GoDaddy Digital Care: 10 lessons learned operationalizing LLMs in customer support messaging
GoDaddy's Digital Care team handles over 60,000 customer contacts per day across messaging channels. Their initial mega-prompt AI assistant became unwieldy as prompts grew past 1,500 tokens, accuracy declined with each new instruction added, and LLMs proved slow and unreliable in production.
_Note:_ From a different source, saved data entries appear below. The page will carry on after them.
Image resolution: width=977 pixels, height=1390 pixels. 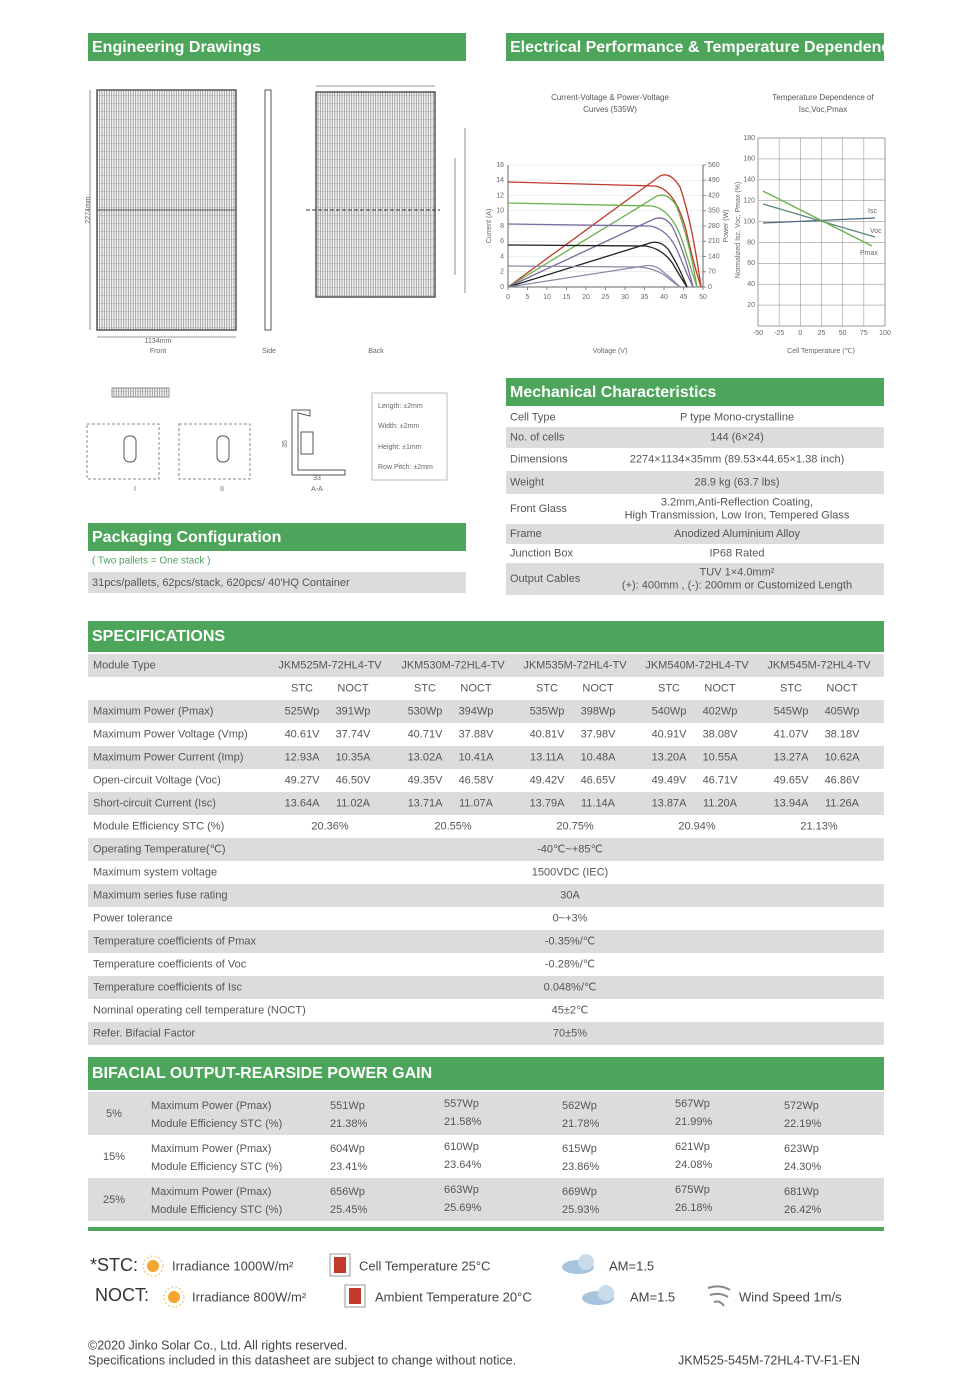 What do you see at coordinates (610, 98) in the screenshot?
I see `chart-title: Current-Voltage & Power-Voltage` at bounding box center [610, 98].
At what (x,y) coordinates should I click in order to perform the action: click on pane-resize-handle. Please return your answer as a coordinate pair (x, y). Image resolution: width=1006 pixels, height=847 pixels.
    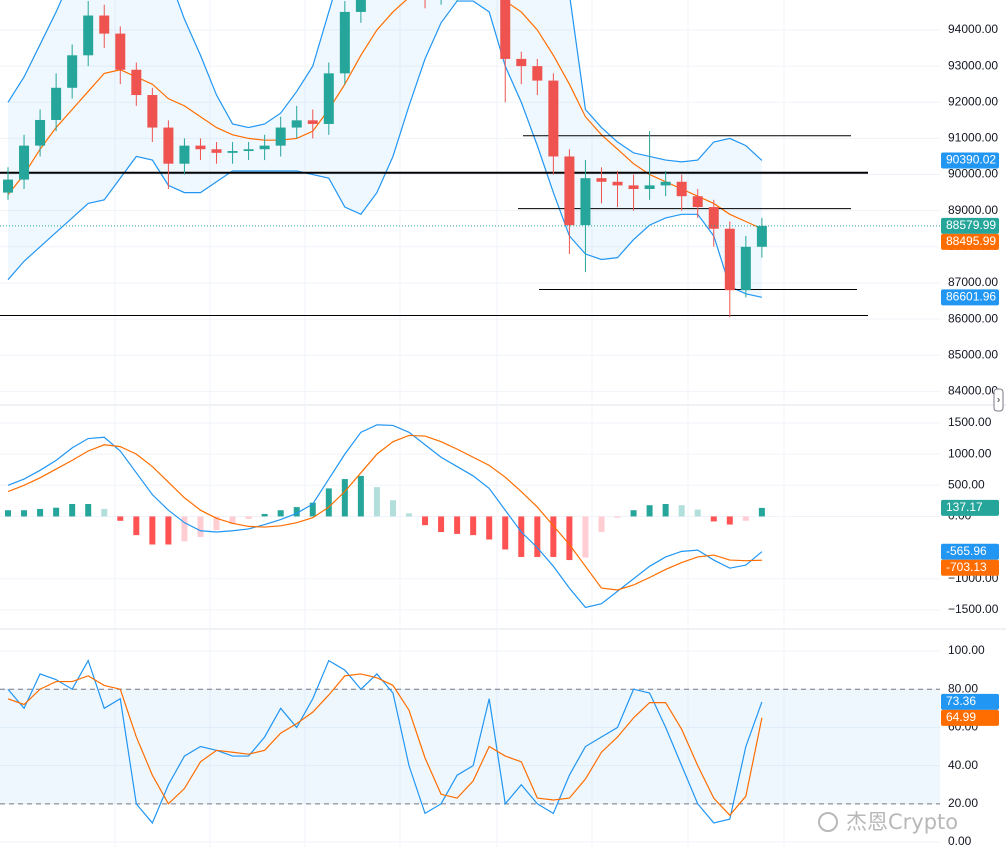
    Looking at the image, I should click on (998, 400).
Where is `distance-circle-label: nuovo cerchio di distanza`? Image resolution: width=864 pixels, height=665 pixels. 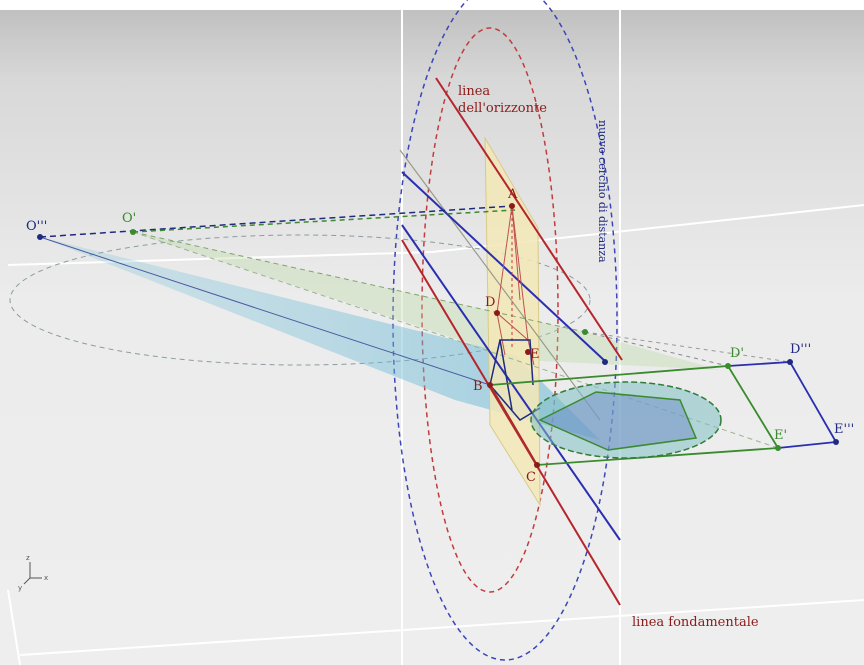 distance-circle-label: nuovo cerchio di distanza is located at coordinates (602, 192).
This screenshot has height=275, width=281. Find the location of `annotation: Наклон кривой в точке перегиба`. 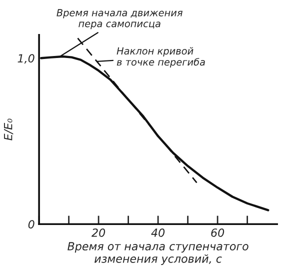

annotation: Наклон кривой в точке перегиба is located at coordinates (160, 58).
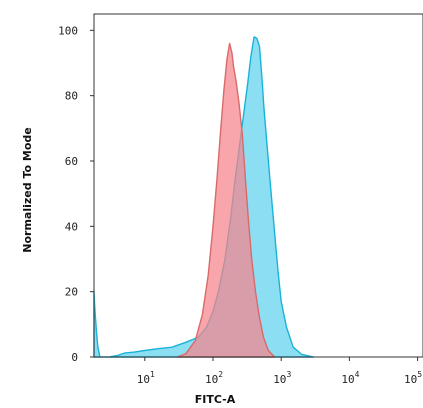 This screenshot has width=423, height=408. What do you see at coordinates (216, 400) in the screenshot?
I see `x-axis-title: FITC-A` at bounding box center [216, 400].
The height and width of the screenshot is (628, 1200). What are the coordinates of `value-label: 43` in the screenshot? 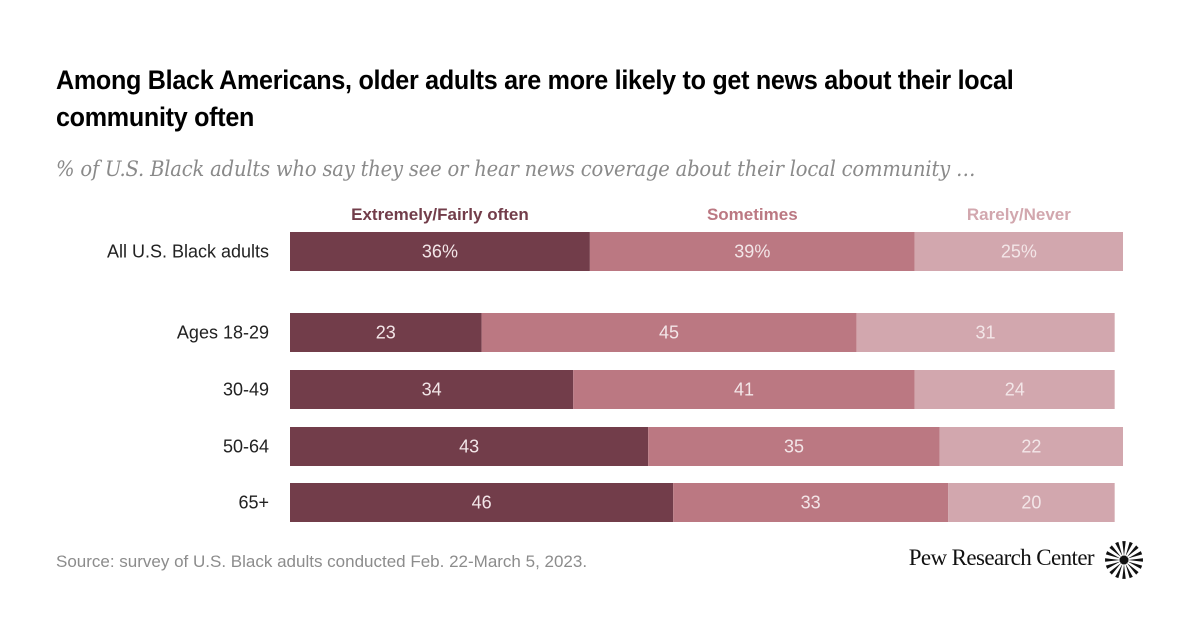 It's located at (469, 447).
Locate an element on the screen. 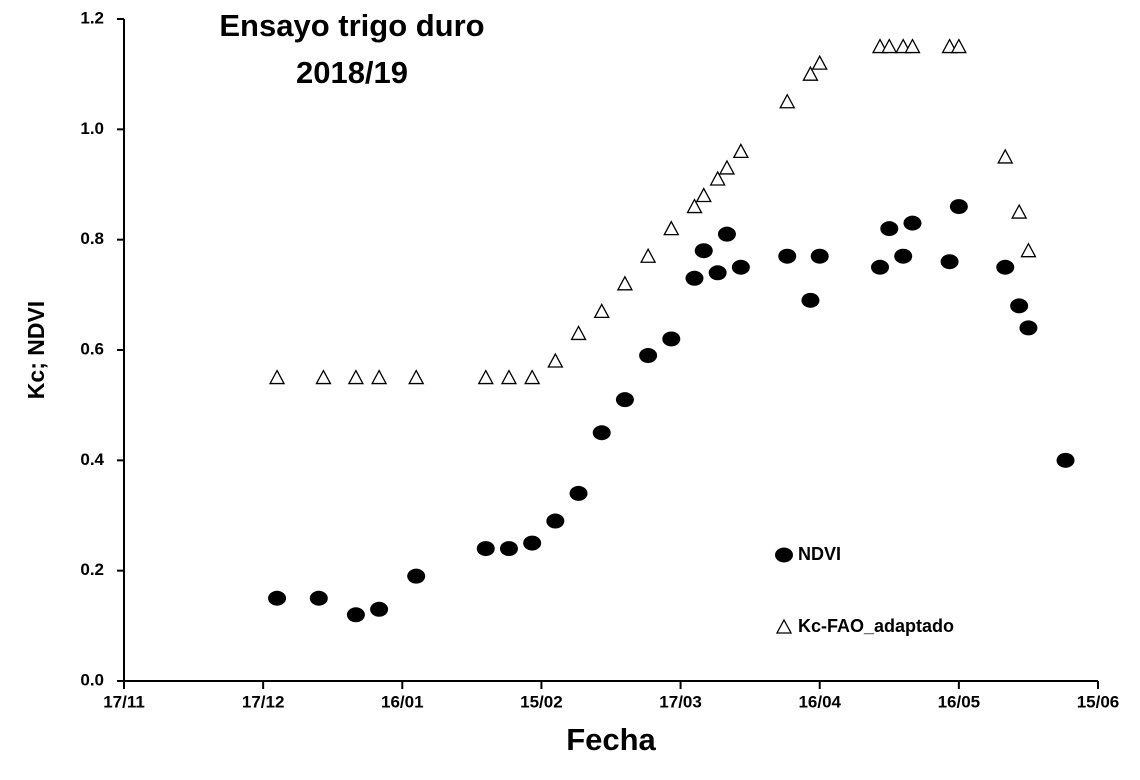 This screenshot has width=1140, height=780. x-tick-label: 16/04 is located at coordinates (820, 702).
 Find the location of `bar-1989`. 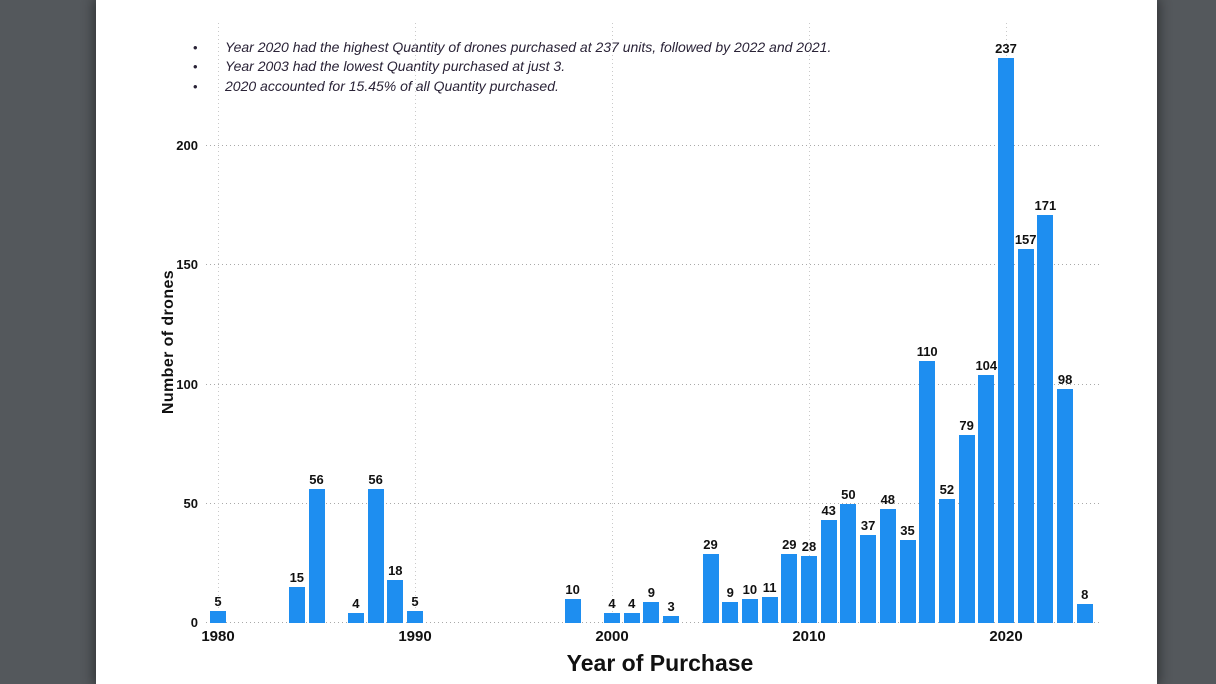

bar-1989 is located at coordinates (396, 602).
The mega-prompt caused the LLM to ask questions unrelated to the target topic. Users were sometimes stuck with a bot that refused to transfer them to a human agent. Early RAG implementations queried on every prompt invocation and retrieved irrelevant content before customer intent was established.
GoDaddy evolved to a multi-agent Controller-Delegate architecture, implemented deterministic guardrails for human transfers, and adopted intent-aware RAG with LLM Agents.
Early SPR experiments showed over 50% reduction in token usage.
Show all 8 reported metrics
Frequently asked questions
What did this team achieve with this AI workflow?
GoDaddy evolved to a multi-agent Controller-Delegate architecture, implemented deterministic guardrails for human transfers, and adopted intent-aware RAG with LLM Agents.
What tools did this team use?
ChatGPT 3.5 Turbo, ChatGPT 4.0, ChatGPT functions, RAG, SPRs.
What results were reported?
Daily customer contacts in messaging channels: over 60,000; Prompt size at second experiment launch: over 1500 tokens; Chat completion failure rate at model provider: 1%; invalid output rate on ChatGPT 3.5: 1% (source-reported, not independently verified).
What failed first in this deployment?
The mega-prompt caused the LLM to ask questions unrelated to the target topic.
How is this customer support AI workflow structured?
Customer contacts via messaging → AI classifies support topic → Guardrails check content → Intent-aware RAG retrieval → Topic-specific question collection → Route to support queue → Summary extracted for human Guide.